Listing:
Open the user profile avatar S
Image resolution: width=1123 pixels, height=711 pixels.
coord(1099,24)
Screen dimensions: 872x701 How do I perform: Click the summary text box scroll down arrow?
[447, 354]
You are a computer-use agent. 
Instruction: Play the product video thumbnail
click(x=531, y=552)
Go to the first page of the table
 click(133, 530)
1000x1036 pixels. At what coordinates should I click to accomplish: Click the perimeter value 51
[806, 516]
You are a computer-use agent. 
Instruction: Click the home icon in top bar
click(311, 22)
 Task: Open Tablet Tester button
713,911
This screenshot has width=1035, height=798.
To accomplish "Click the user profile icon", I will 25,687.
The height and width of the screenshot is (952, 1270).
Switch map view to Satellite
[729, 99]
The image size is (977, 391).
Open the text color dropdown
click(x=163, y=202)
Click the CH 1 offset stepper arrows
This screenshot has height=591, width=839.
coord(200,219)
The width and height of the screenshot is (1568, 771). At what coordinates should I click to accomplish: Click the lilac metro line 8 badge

Requirement:
Please output the items exactly as they appear, from the line containing "The image size is (977, 391)." through the end of the items, including both ends.

Written response:
The image size is (977, 391).
Open the text color dropdown
click(x=163, y=202)
Click the CH 1 offset stepper arrows
This screenshot has height=591, width=839.
coord(200,219)
The width and height of the screenshot is (1568, 771). At what coordinates should I click to accomplish: Click the lilac metro line 8 badge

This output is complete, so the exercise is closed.